This practice-led collaborative inquiry delves into the lived experience of self-nominated leaders from business, public and not-for-profit sectors. These co-inquirers participated in one-on-one interviews, small inquiry groups and Research Reflection Group (RRG) processes to generate inquiry data. Data was also generated utilising multimodal arts-based methods, supervision, and researcher journaling. Together, we inquired into what it means to lead with compassion and courage in organisations today. Focusing on how participants experience courage and compassion as enactments of leadership, this research conceives an originally developed framework that distils the essence of what the integration of compassion, courage and leadership look, feel and sound like in the workplace. Adopting a socioanalytic perspective, the work exemplifies unconscious dynamics present in the intersubjective space between leaders and the led, when compassion and courage intersect. As a piece of qualitative research, this exploration is offered to give voice to, and address, the emotional dimensions of organisational experience and, importantly, to understand why compassion and courage is oftentimes absent from organisations.

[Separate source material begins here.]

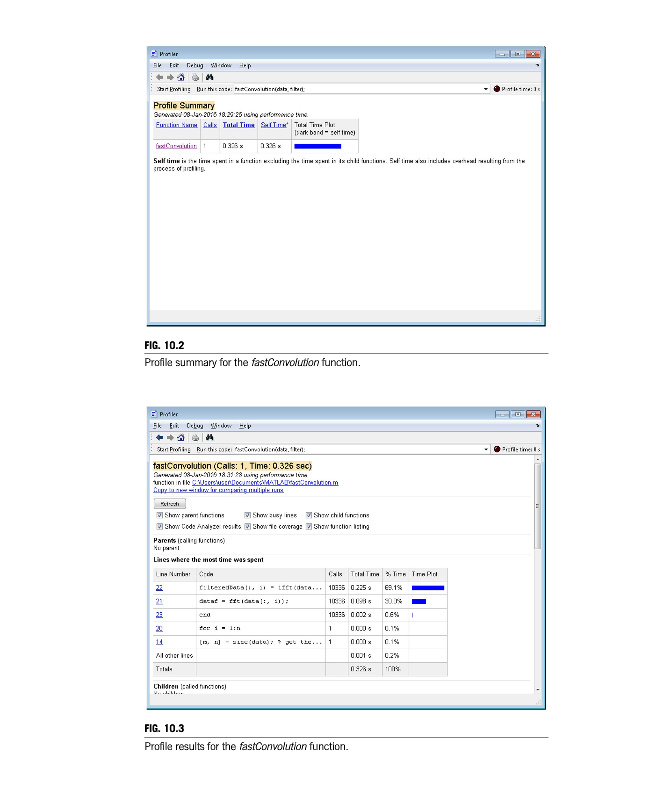Disable Show Code Analyzer results option

tap(160, 525)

Hypotheses generated in this research suggest unconscious dynamics of dependency and idealisation reinforce a collective idealised image of leaders who are emotionally impervious and heroic in the face of suffering. This myth infers that leaders are non-humans at worst, superhuman at best and, because of this, are not adversely affected by the emotional labour inherent in their role-taking. A pervasive cultural distaste for demonstrating compassion in organisations entices leaders to collude with this myth. Responding by masking many of the unpalatable feelings and emotions they experience in turn perpetuates their felt sense of suffering. Taking these findings into account, I argue for a reappraisal of compassionate responses to organisational suffering. This reappraisal, I propose, takes courage and will deepen the quality of organisational relationships. I also argue for the re-humanisation of the leadership role through compassionate engagement with feelings of leadership vulnerability. I propose that a systemic willingness to grapple with the shadow sides of compassion and courage, supports the co-creation of emotionally contained relationships, which in turn contribute to the alleviation of organisational suffering.
This thesis is arranged in three volumes:
Book 1: Design and sense-making
Chapters 1-4 describe the research beginnings, context, design and methods chosen to gather, interpret and make sense of the research data. I introduce my ontological and epistemological values and assumptions, and familiarise you with specific socioanalytic concepts that are foundational to my data interpretation and analysis.

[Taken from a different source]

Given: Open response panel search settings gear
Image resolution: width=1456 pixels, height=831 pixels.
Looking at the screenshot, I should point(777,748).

Book 2: The psychic theatre: Compassionate and courageous leadership explored
Chapters 5-8 explores thematic data which emerged through the research interviews. Chapter 5 presents a conceptual framework unique to this thesis, which aims to capture the essence of both the constituent parts and the whole of participant lived experience of compassionate and courageous leadership. Chapters 6-8 explore themes which focus on the amplification and elucidation of unconscious phenomena and how these dynamics influence a leader’s capacity to think, feel and act compassionately and courageously.
Book 3: Wholehearted: Becoming compassionate and courageous leaders
Book 3 is presented through a series of reflections, two chapters and concluding remarks. Commencing with preliminary thoughts that the core of compassion is courage. Inquiry data is presented which points to the necessity of courageously and compassionately working through unpalatable emotions to become wholehearted. The essential presence and acceptance of vulnerability as a precursor and enabler of compassionate and courageous leadership is also proposed. Concluding remarks include recommendations for cultivating compassion as a valued organisational competency.